YOUR ASSIGNMENT -> Copy the data below exactly, but not the pictures it contains.

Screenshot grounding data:
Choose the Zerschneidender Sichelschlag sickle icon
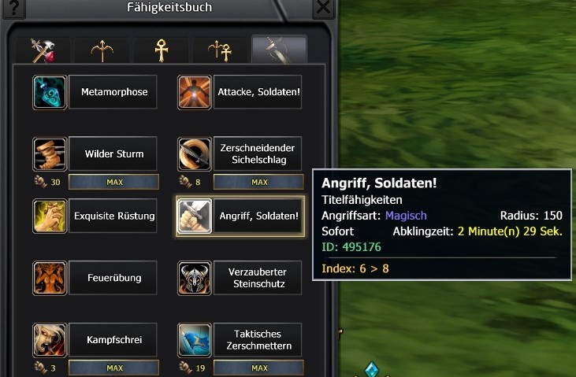This screenshot has width=576, height=377. click(x=195, y=154)
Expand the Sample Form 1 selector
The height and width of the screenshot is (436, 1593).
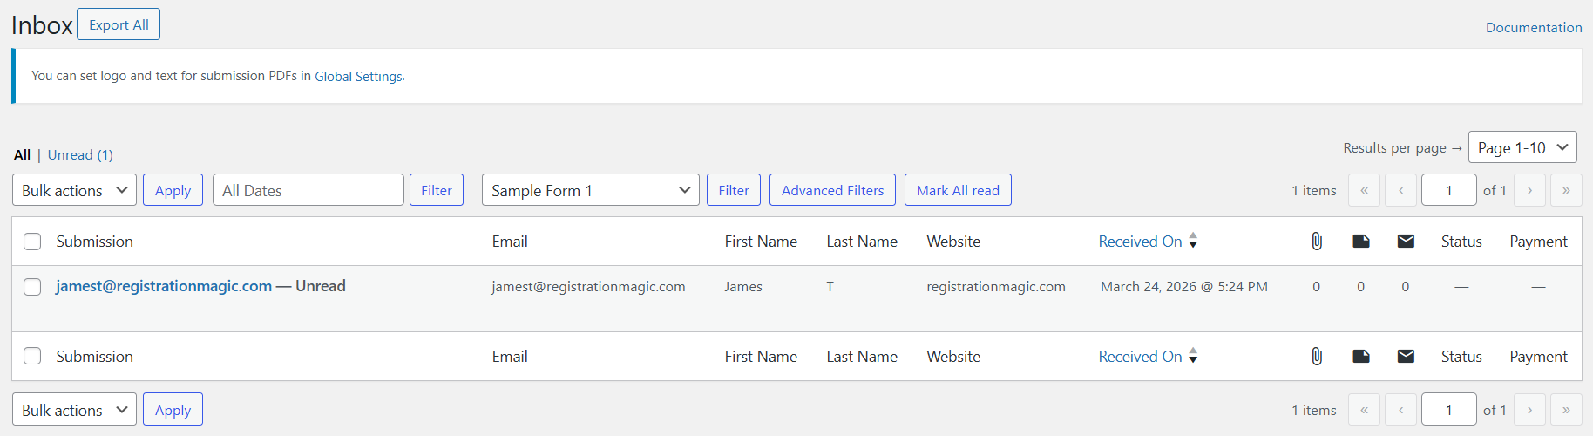pyautogui.click(x=590, y=190)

WRITTEN SOLUTION ->
Choose the Zerschneidender Sichelschlag sickle icon
This screenshot has width=576, height=377. click(x=195, y=154)
Expand the Sample Form 1 selector
The height and width of the screenshot is (436, 1593).
pyautogui.click(x=590, y=190)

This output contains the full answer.